- What to do -
Turn everything from the line containing "Where should I" down to the end of the records into a numbered list, skipping any blank lines. Leave the pictures out of your answer.
## begin Excerpted records
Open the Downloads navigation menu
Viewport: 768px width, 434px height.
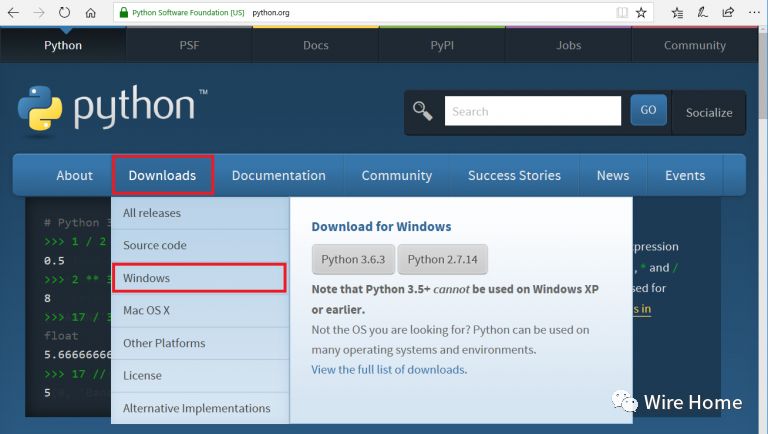(x=163, y=175)
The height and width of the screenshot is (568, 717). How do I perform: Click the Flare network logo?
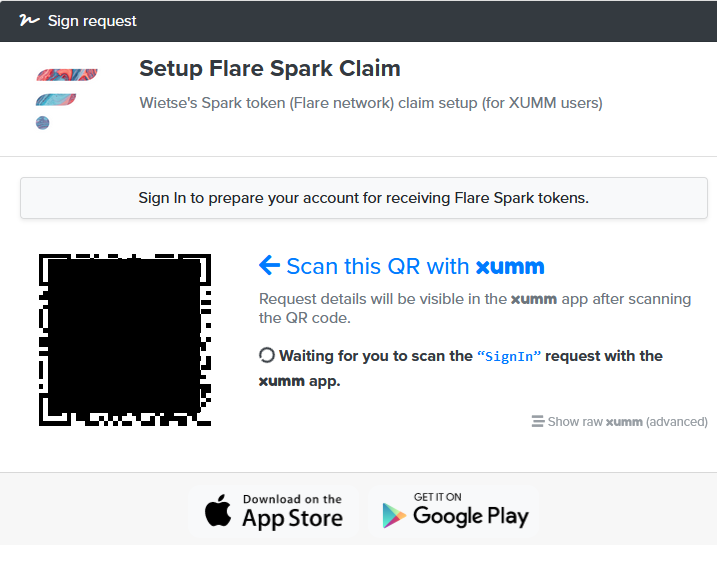pos(67,99)
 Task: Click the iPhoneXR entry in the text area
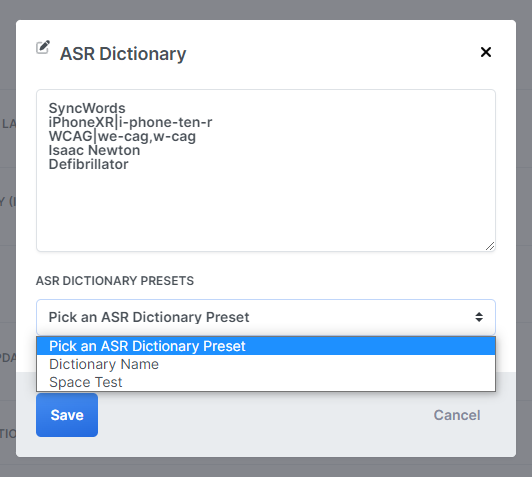[x=81, y=122]
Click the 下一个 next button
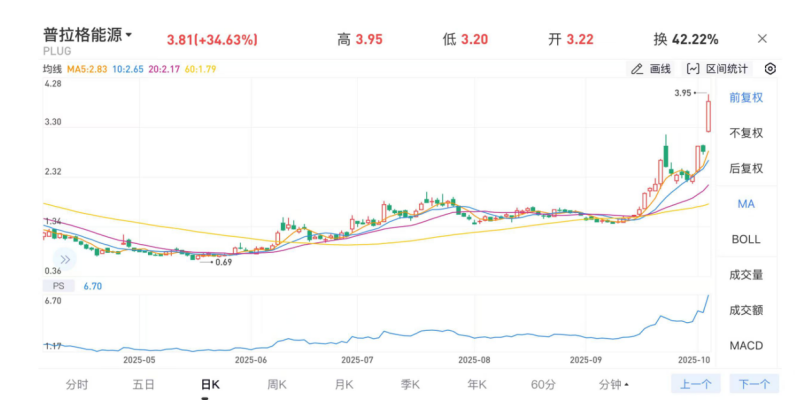The image size is (795, 420). point(753,384)
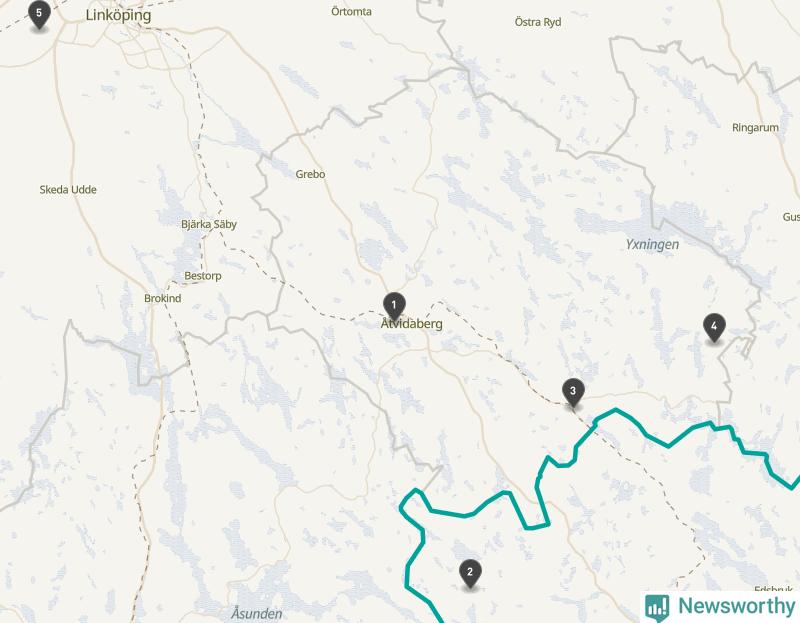Select the Örtomta place label
Image resolution: width=800 pixels, height=623 pixels.
point(351,11)
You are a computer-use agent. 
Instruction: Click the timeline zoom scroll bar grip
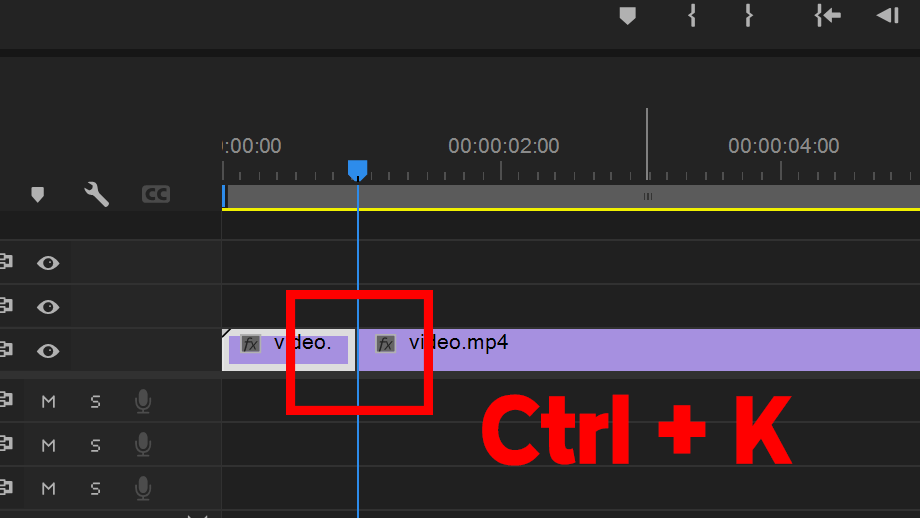648,197
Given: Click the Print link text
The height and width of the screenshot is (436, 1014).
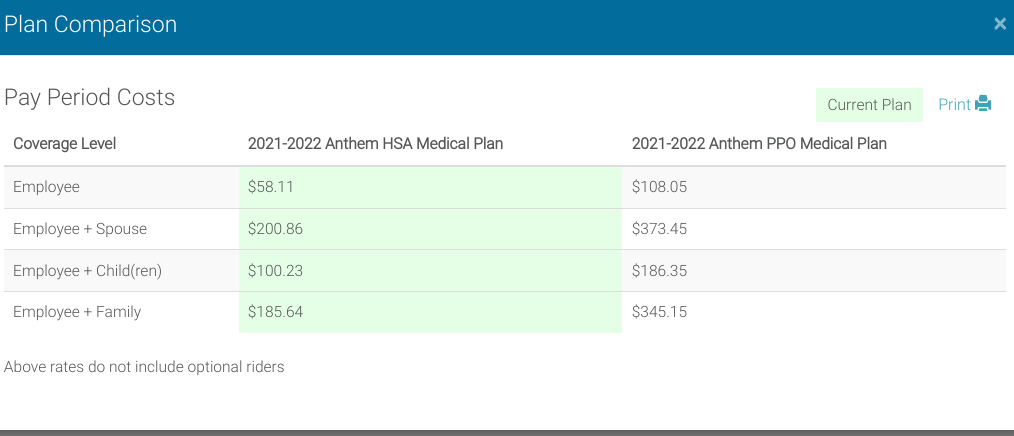Looking at the screenshot, I should 954,105.
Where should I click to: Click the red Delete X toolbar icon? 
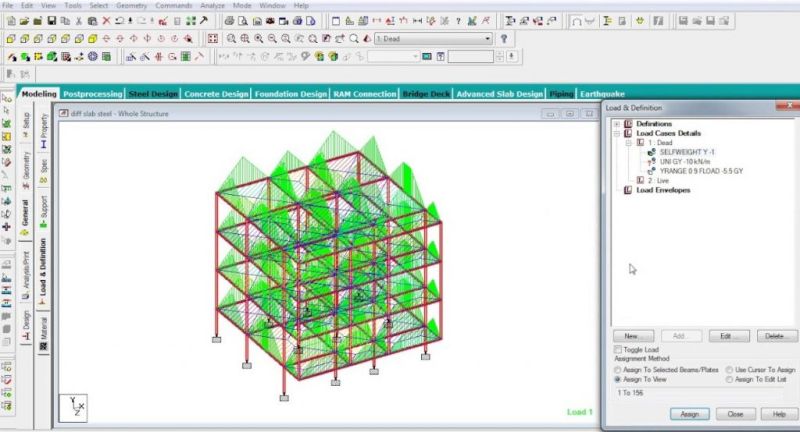pyautogui.click(x=105, y=20)
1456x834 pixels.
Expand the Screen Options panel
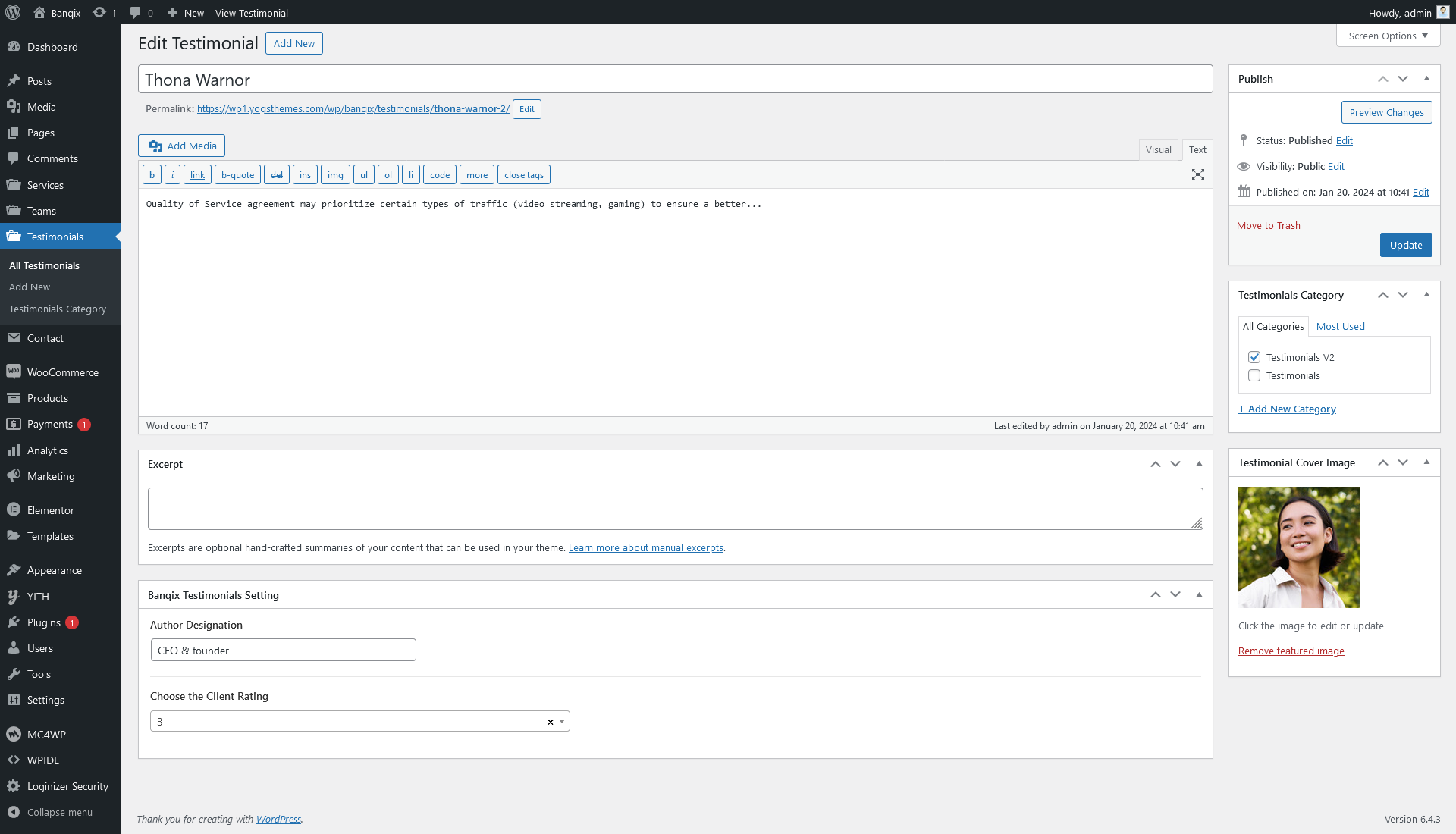pyautogui.click(x=1388, y=36)
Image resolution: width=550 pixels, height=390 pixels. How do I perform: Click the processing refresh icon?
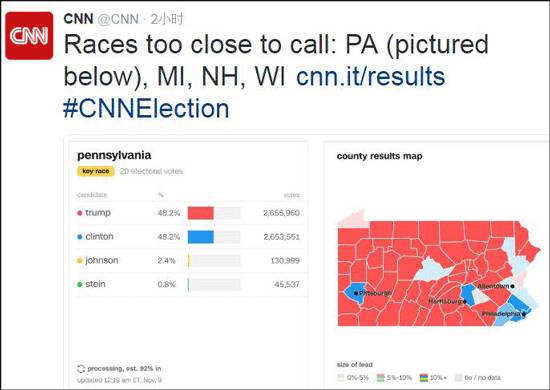pos(81,369)
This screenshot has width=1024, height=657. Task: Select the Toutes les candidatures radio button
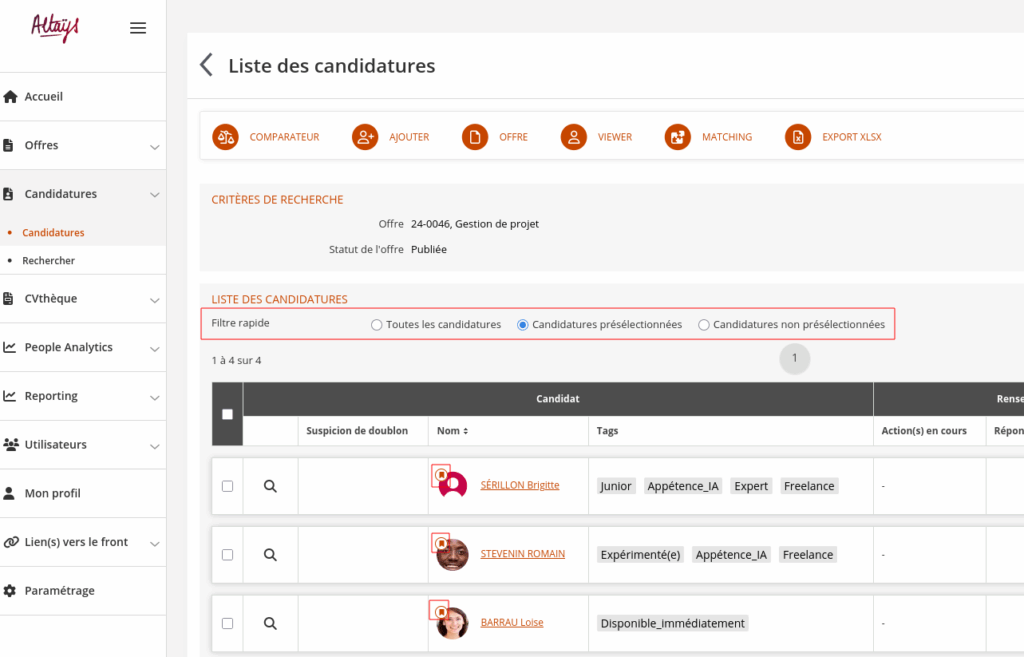377,325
## end Excerpted records
- Solution below -
1. Where should I click to: Click the red Delete X toolbar icon? 
2. pyautogui.click(x=105, y=20)
3. 1456x834 pixels.
4. Expand the Screen Options panel
5. pyautogui.click(x=1388, y=36)
6. Image resolution: width=550 pixels, height=390 pixels. How do I perform: Click the processing refresh icon?
7. pos(81,369)
8. This screenshot has width=1024, height=657. Task: Select the Toutes les candidatures radio button
9. 377,325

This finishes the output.